## Task prompt
In the records that follow, how many lines contain the word "agent"? Give only that figure.

++++++

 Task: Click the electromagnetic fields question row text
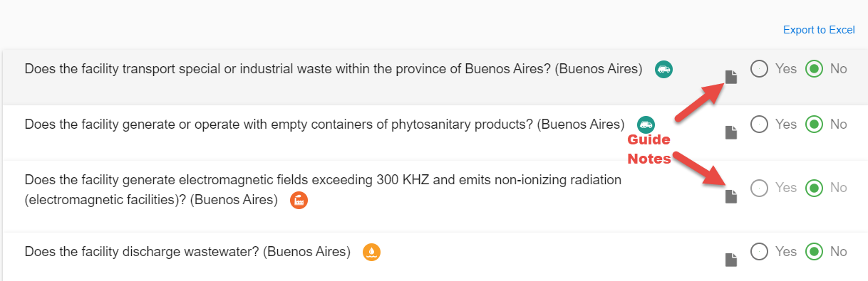(323, 190)
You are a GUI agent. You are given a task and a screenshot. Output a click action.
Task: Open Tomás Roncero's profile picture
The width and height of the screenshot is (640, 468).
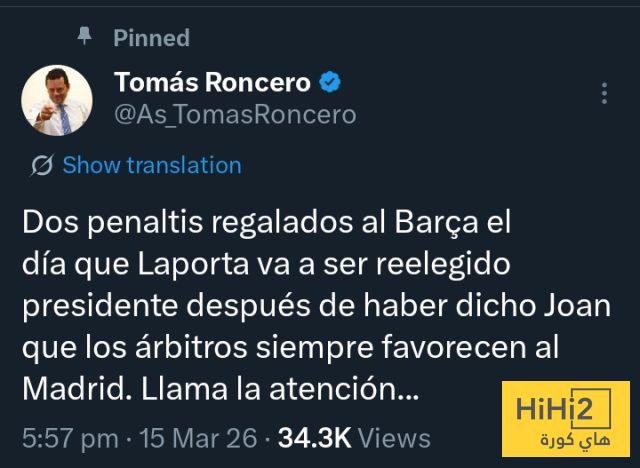click(57, 100)
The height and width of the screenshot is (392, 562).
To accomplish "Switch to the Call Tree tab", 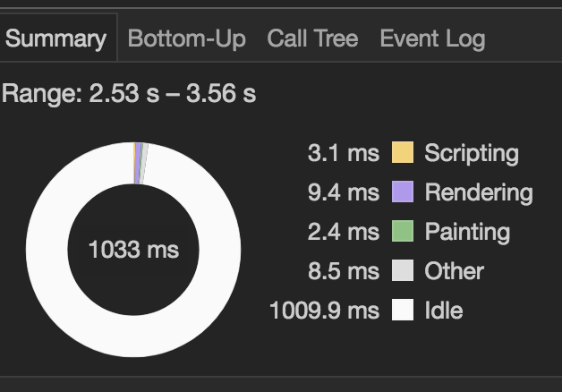I will tap(312, 38).
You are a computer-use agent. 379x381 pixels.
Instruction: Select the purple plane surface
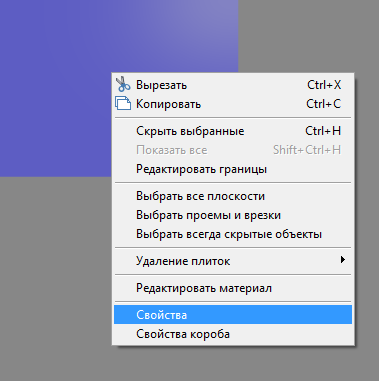point(57,87)
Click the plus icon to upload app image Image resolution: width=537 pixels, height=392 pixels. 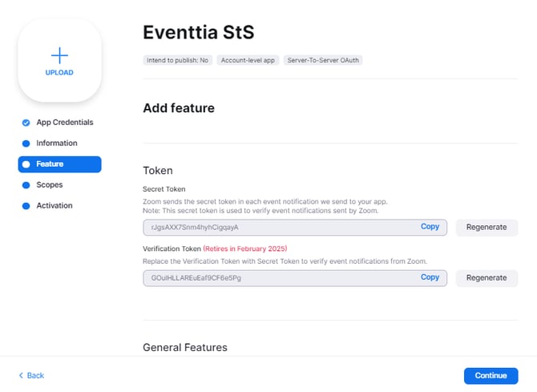(59, 55)
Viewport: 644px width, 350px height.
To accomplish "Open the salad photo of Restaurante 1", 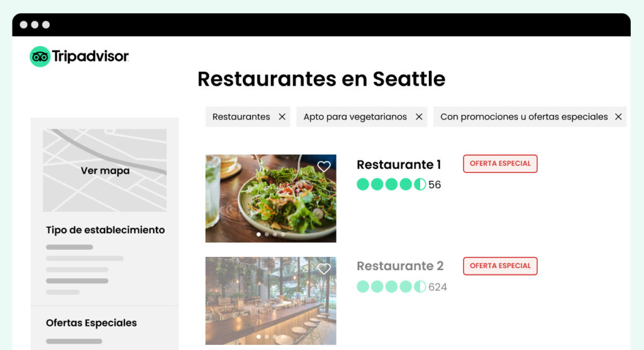I will pos(270,198).
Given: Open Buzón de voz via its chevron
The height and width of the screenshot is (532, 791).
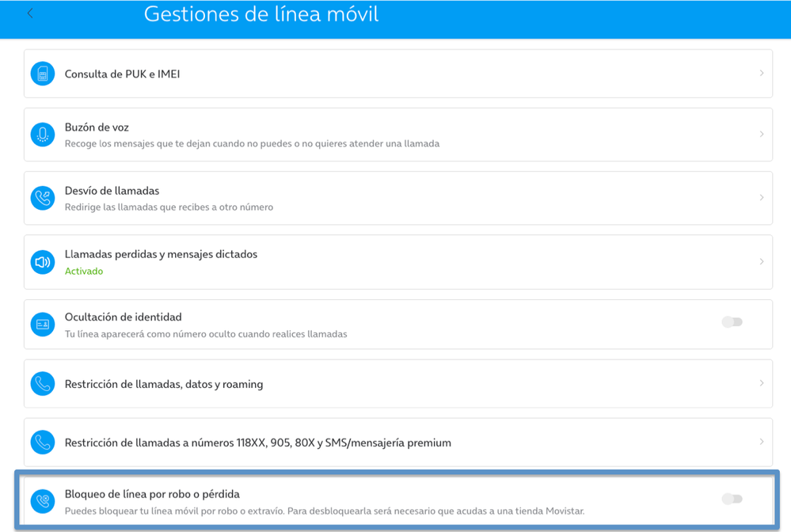Looking at the screenshot, I should click(762, 134).
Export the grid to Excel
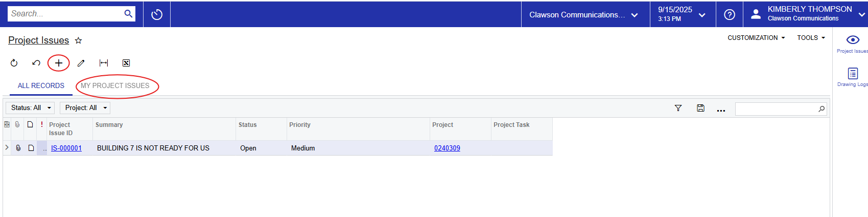This screenshot has width=868, height=217. (126, 63)
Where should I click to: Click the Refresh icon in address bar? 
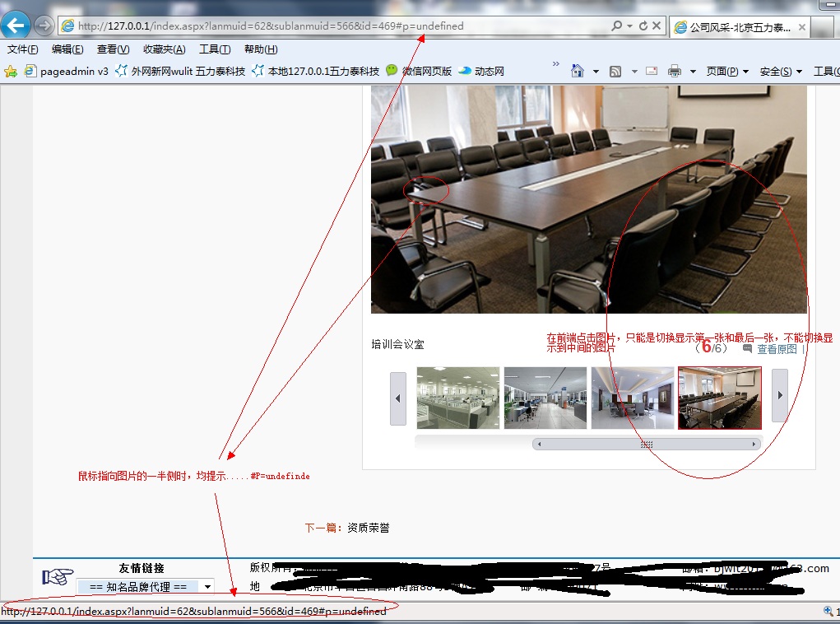coord(643,26)
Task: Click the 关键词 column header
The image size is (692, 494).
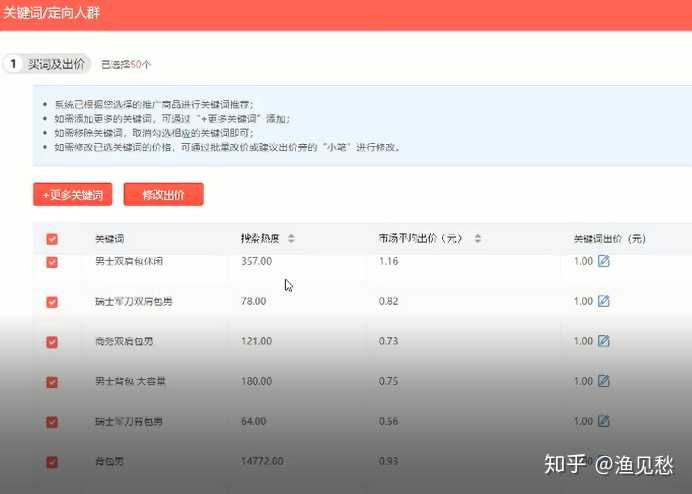Action: click(x=109, y=239)
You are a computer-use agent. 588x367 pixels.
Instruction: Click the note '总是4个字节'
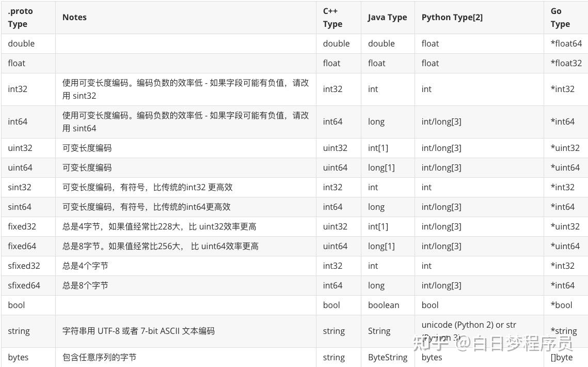[85, 266]
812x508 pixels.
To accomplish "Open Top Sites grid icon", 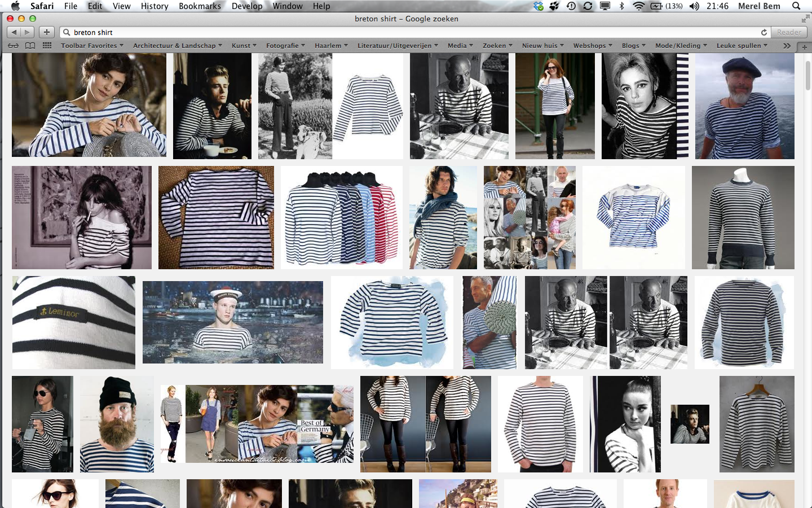I will point(47,46).
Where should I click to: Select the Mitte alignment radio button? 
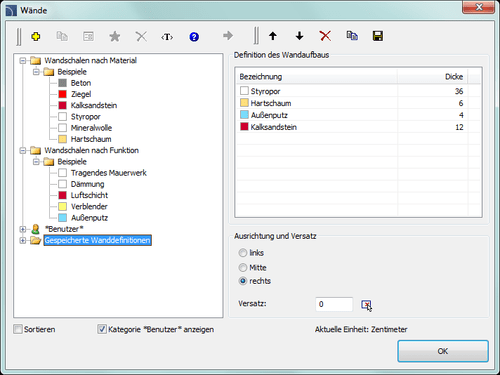click(243, 267)
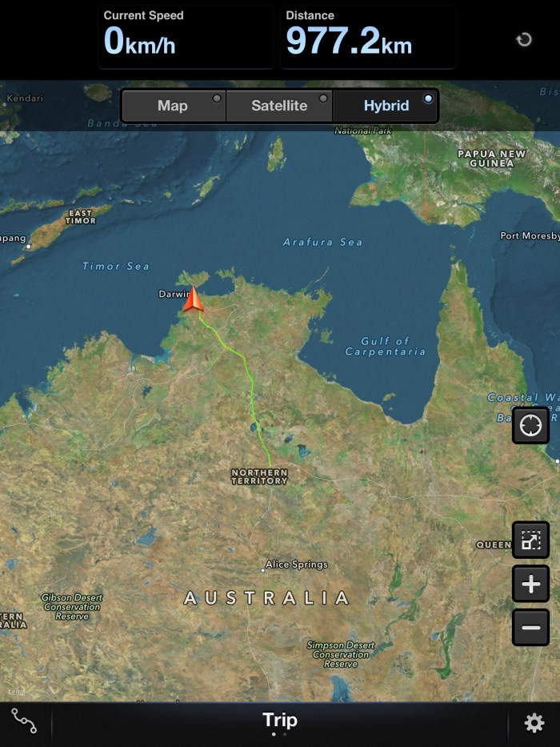
Task: Tap the reset trip refresh icon
Action: (x=524, y=39)
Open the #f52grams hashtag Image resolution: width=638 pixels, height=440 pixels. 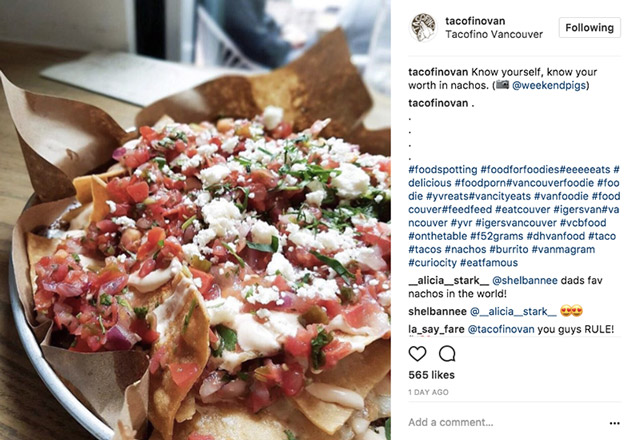(496, 236)
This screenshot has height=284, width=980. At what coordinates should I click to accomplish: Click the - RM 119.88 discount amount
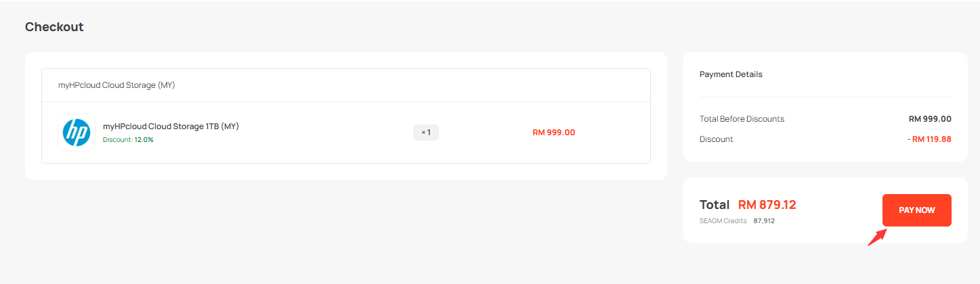(929, 139)
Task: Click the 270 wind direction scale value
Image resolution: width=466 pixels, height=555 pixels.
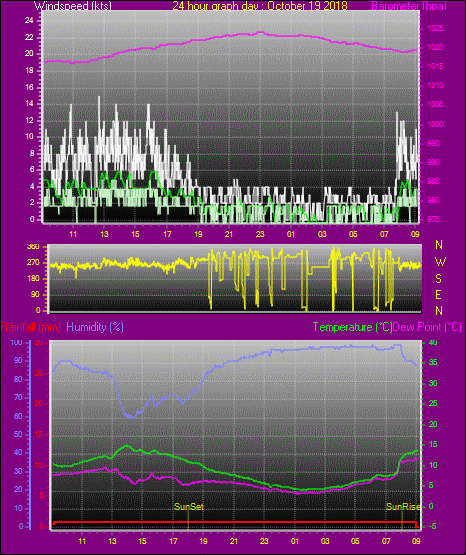Action: [x=33, y=263]
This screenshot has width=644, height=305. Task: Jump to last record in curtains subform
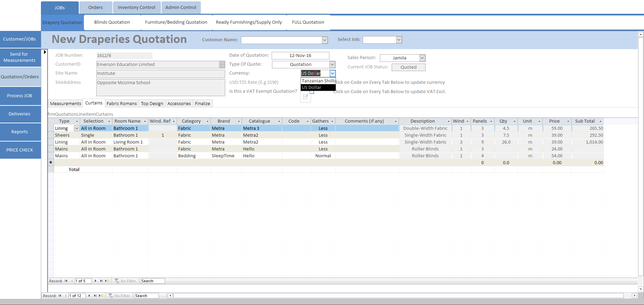click(101, 281)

++++++

## Exercise result
3